RECRUITING influencers to promote the uptake of COVID-19 vaccines (COVAX) could be key to ensuring the success of the Federal Government's immunisation campaign, Queensland University of Technology School of Clinical Sciences Head, Dr Lisa Nissen, believes.
Speaking during a webinar last night, Nissen, who has been seconded to join the Queensland Health COVID Taskforce to assist with the vaccine rollout in the state, warned that hesitancy or apathy could be biggest obstacles to achieving the required vaccination rates.
Nissen noted that during a conversation with experts in Israel yesterday, they had reported issues in getting people aged 35 years and younger to come forward to be vaccinated, despite the prevalence of community transmission, hospitalisations and mortality associated with COVID-19 there.
"So I have in my mind that communication using influencers, using all those kind of folk to deal with that potential hesitancy and anti-vaccine message will be really important for us, because it's not in our eyeline," she said.

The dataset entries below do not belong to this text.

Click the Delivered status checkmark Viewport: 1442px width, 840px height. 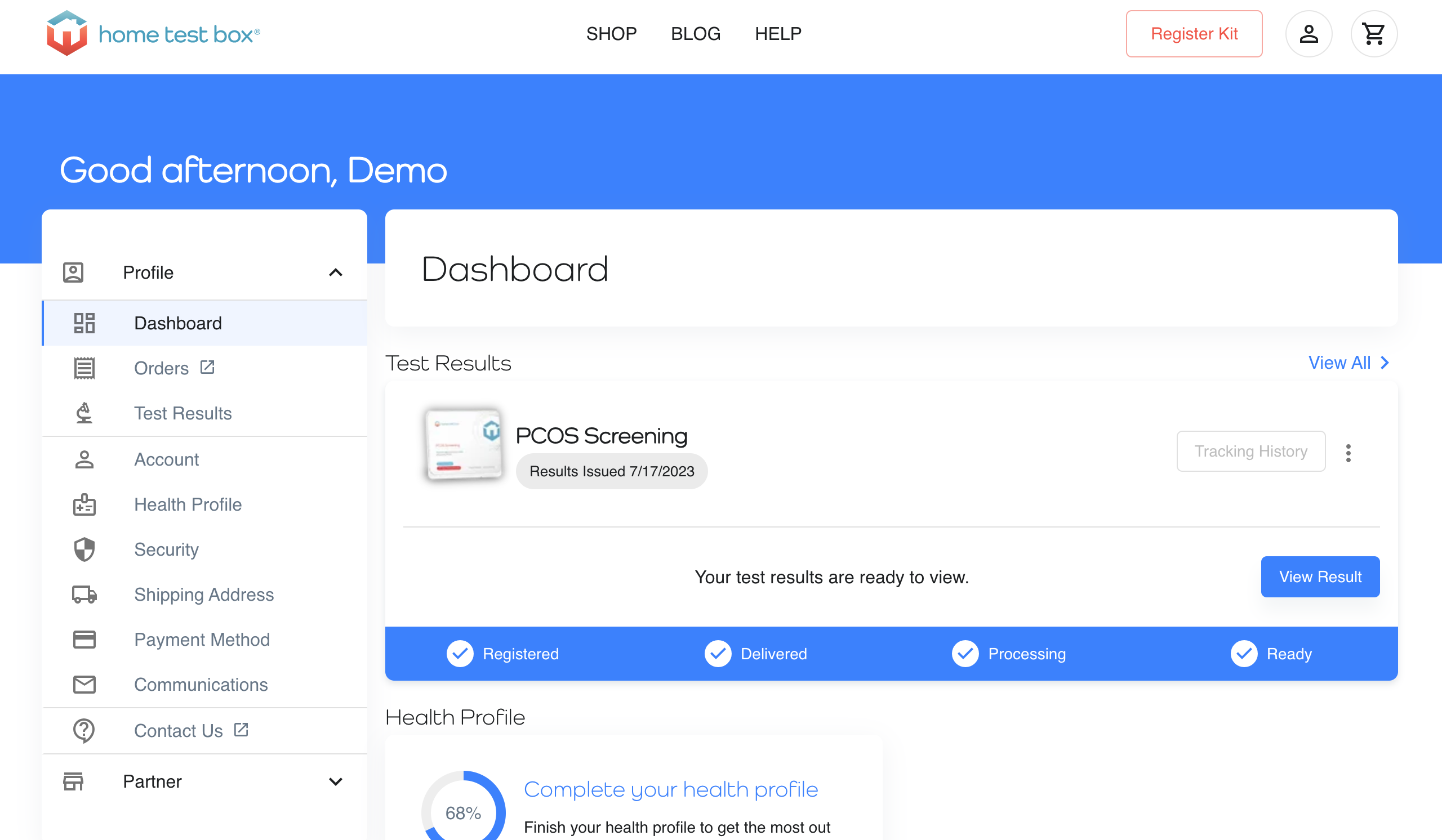tap(718, 654)
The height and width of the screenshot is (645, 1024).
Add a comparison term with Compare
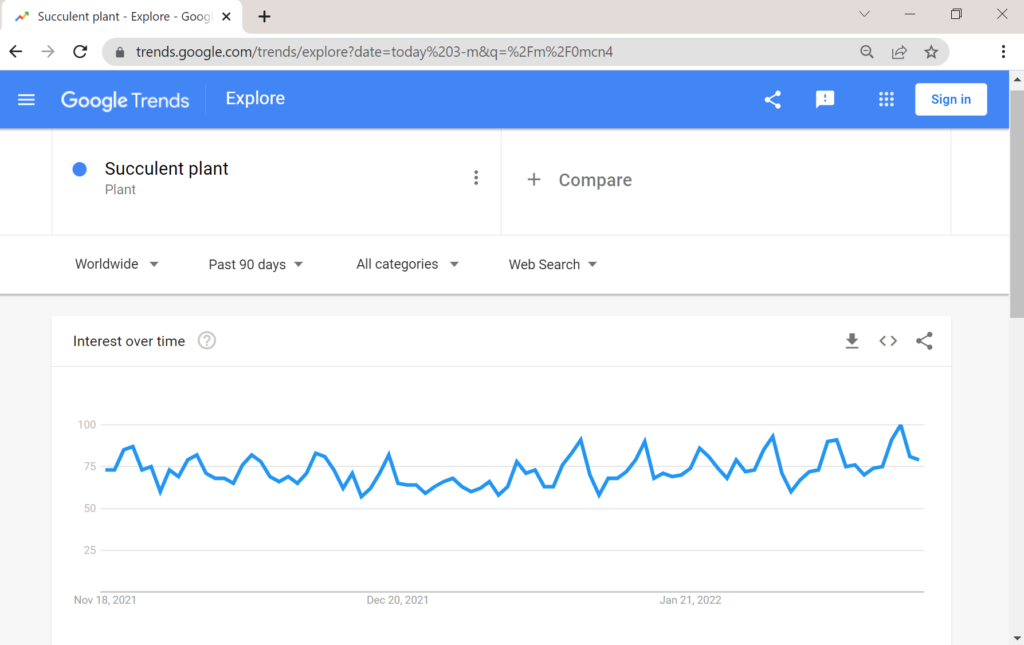pos(580,180)
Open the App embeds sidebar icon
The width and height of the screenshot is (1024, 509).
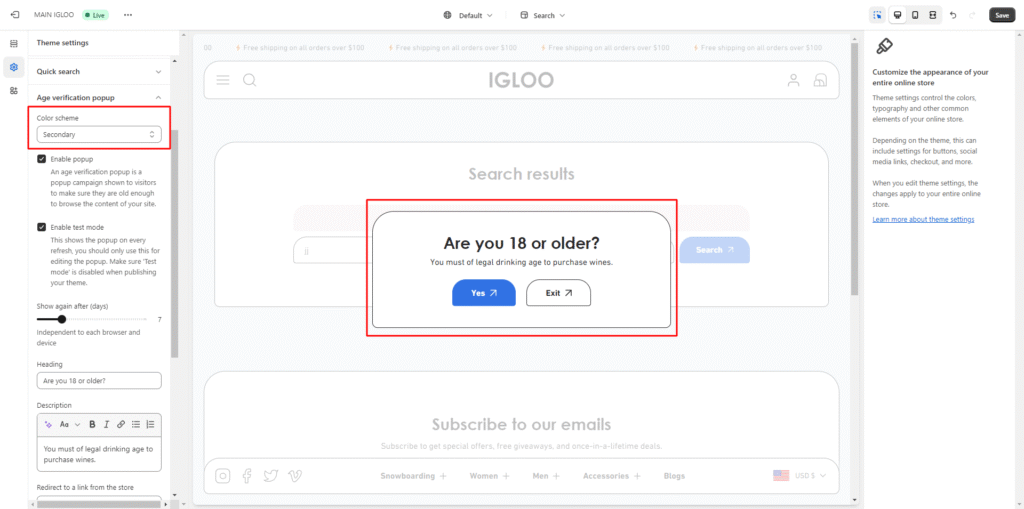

"People aren't dying around us, we're not having relatives, friends and others dying like other countries have had, so that urge for everyone to get vaccinated and do it for the nation just isn't there.
"So unless we can leverage that it may be difficult to reach the vaccine rated that we're hoping to get."
Nissen added the rollout of COVAX could be an opportunity to "keep stepping on the pillars we've already made" to expand pharmacists and pharmacy workers' roles in the health system.
"This is a great opportunity, not just for pharmacists, but the broader pharmacy team that includes the assistant and technician workforce," she said.
"I think it's going to be amazing for us as a profession broadly."